MATERIAL SHOWN.

━━━━━━━━

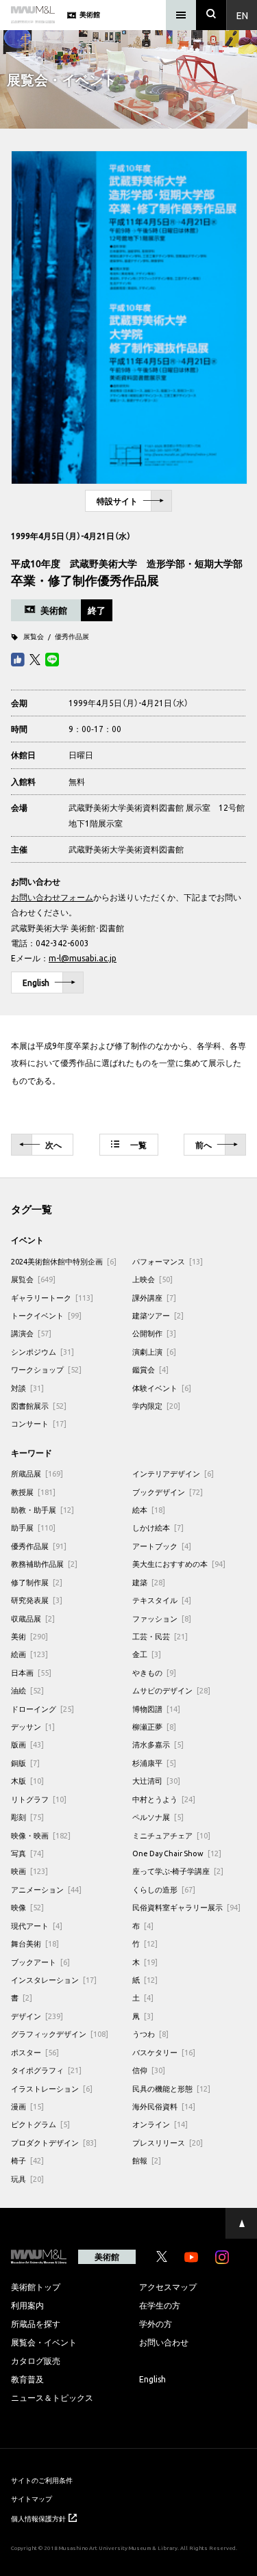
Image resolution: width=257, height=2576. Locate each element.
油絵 (27, 1690)
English (36, 982)
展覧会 (33, 636)
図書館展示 (38, 1405)
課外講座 (154, 1297)
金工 (146, 1654)
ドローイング (42, 1709)
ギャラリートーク (52, 1297)
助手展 (33, 1527)
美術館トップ (35, 2286)
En (242, 15)
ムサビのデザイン (171, 1690)
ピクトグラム (40, 2124)
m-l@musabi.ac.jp (83, 958)
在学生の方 (159, 2305)
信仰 (148, 2070)
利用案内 (27, 2305)
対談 (27, 1388)
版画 (27, 1744)
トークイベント (46, 1315)
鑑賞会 (150, 1369)
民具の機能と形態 (171, 2088)
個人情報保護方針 (38, 2518)
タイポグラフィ (46, 2070)
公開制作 (154, 1333)
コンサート (38, 1423)
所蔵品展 (37, 1473)
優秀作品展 (72, 636)
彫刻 (27, 1817)
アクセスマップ (168, 2286)
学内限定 (156, 1405)
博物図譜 (156, 1709)
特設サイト (117, 501)
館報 (146, 2160)
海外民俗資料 (163, 2106)
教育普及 (27, 2379)
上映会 (152, 1279)
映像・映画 (41, 1835)
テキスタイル (161, 1600)
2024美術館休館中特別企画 (64, 1261)
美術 (29, 1636)
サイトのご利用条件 (42, 2480)
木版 (27, 1780)
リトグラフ (38, 1799)
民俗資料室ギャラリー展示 (186, 1907)
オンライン (160, 2124)
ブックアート (40, 1962)
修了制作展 (36, 1582)
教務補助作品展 (44, 1564)
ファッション (161, 1618)
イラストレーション (52, 2088)
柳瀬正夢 (154, 1726)
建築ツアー (158, 1315)
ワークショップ (46, 1369)
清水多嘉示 (158, 1744)
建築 (148, 1582)
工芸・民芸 (160, 1636)
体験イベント (161, 1388)
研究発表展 (36, 1600)
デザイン (37, 2016)
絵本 (148, 1509)
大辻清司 (156, 1780)
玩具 (27, 2179)
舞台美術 (35, 1943)
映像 (27, 1907)
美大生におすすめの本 (178, 1564)
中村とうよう (163, 1799)
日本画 (31, 1672)
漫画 (27, 2106)
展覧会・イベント (44, 2342)
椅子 (27, 2160)
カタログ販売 (35, 2360)
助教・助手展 (42, 1509)
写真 (27, 1853)
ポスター (35, 2052)
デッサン (33, 1726)
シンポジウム (42, 1351)
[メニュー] (181, 15)
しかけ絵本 (158, 1527)
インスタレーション (54, 1980)
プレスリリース (167, 2142)
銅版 (25, 1763)
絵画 (29, 1654)
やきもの (154, 1672)
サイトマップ (31, 2498)
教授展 (33, 1492)
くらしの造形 (163, 1889)
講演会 (31, 1333)
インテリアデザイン (173, 1473)
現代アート (36, 1925)
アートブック (161, 1546)
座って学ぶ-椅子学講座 (177, 1871)
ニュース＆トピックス (52, 2397)
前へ (203, 1145)
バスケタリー (163, 2052)
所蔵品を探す (35, 2323)
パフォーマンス (167, 1261)
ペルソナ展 (158, 1817)
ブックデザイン (167, 1492)
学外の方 (155, 2323)
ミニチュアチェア (171, 1835)
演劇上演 (154, 1351)
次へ (53, 1145)
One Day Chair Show (176, 1853)
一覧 (138, 1145)
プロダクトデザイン (54, 2142)
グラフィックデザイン (59, 2034)
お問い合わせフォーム (52, 897)
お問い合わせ (163, 2342)
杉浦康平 (154, 1763)
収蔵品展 (33, 1618)
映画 (29, 1871)
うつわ (150, 2034)
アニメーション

━━━━━━━━

Take the listing above and repeat exactly the lines from the one containing "En (242, 15)" through the one containing "所蔵品展 (37, 1473)", both included.

REPLY.
En (242, 15)
ムサビのデザイン (171, 1690)
ピクトグラム (40, 2124)
m-l@musabi.ac.jp (83, 958)
在学生の方 (159, 2305)
信仰 (148, 2070)
利用案内 (27, 2305)
対談 (27, 1388)
版画 (27, 1744)
トークイベント (46, 1315)
鑑賞会 (150, 1369)
民具の機能と形態 (171, 2088)
個人情報保護方針 (38, 2518)
タイポグラフィ (46, 2070)
公開制作 (154, 1333)
コンサート (38, 1423)
所蔵品展 (37, 1473)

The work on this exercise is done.